» YOUR INSTRUCTIONS:
Can you write out the lines below again, substituting "Downloads" for every occurrence of "Documents" and leaving everything else unchanged?
** BEGIN **
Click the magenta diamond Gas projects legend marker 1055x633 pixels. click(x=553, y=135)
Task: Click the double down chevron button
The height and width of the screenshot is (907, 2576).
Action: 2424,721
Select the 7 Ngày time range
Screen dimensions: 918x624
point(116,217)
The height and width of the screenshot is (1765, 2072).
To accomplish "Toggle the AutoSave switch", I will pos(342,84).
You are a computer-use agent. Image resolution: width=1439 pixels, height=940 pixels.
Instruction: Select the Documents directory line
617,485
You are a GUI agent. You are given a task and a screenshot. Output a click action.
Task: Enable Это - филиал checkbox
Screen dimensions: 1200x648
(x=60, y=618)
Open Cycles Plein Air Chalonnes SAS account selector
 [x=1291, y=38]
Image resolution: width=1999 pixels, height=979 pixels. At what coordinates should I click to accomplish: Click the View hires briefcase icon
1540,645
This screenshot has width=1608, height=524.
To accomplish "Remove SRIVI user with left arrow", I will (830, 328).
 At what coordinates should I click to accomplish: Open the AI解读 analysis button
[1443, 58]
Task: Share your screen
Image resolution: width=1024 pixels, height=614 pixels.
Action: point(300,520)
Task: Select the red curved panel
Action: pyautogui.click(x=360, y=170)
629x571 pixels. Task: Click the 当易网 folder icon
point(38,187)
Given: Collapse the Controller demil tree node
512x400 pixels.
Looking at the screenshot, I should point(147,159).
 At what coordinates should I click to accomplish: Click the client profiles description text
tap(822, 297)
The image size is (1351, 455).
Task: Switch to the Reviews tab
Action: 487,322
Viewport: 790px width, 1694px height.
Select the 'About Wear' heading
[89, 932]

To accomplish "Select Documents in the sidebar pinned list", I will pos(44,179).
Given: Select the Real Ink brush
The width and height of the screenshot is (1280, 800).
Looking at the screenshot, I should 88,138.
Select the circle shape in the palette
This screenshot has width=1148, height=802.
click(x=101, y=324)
** END **
» ANSWER TO THIS PROBLEM:
Click the magenta diamond Gas projects legend marker 1055x633 pixels. click(x=553, y=135)
Task: Click the double down chevron button
The height and width of the screenshot is (907, 2576).
Action: 2424,721
Select the 7 Ngày time range
Screen dimensions: 918x624
point(116,217)
The height and width of the screenshot is (1765, 2072).
To accomplish "Toggle the AutoSave switch", I will pos(342,84).
You are a computer-use agent. Image resolution: width=1439 pixels, height=940 pixels.
Instruction: Select the Downloads directory line
617,485
You are a GUI agent. You are given a task and a screenshot. Output a click action.
Task: Enable Это - филиал checkbox
Screen dimensions: 1200x648
(x=60, y=618)
Open Cycles Plein Air Chalonnes SAS account selector
 [x=1291, y=38]
Image resolution: width=1999 pixels, height=979 pixels. At what coordinates should I click to accomplish: Click the View hires briefcase icon
1540,645
This screenshot has width=1608, height=524.
To accomplish "Remove SRIVI user with left arrow", I will (830, 328).
 At what coordinates should I click to accomplish: Open the AI解读 analysis button
[1443, 58]
Task: Share your screen
Image resolution: width=1024 pixels, height=614 pixels.
Action: point(300,520)
Task: Select the red curved panel
Action: pyautogui.click(x=360, y=170)
629x571 pixels. Task: Click the 当易网 folder icon
point(38,187)
Given: Collapse the Controller demil tree node
512x400 pixels.
Looking at the screenshot, I should point(147,159).
 At what coordinates should I click to accomplish: Click the client profiles description text
tap(822, 297)
The image size is (1351, 455).
Task: Switch to the Reviews tab
Action: 487,322
Viewport: 790px width, 1694px height.
Select the 'About Wear' heading
[89, 932]

To accomplish "Select Downloads in the sidebar pinned list", I will pos(44,179).
Given: Select the Real Ink brush
The width and height of the screenshot is (1280, 800).
Looking at the screenshot, I should 88,138.
Select the circle shape in the palette
This screenshot has width=1148, height=802.
click(x=101, y=324)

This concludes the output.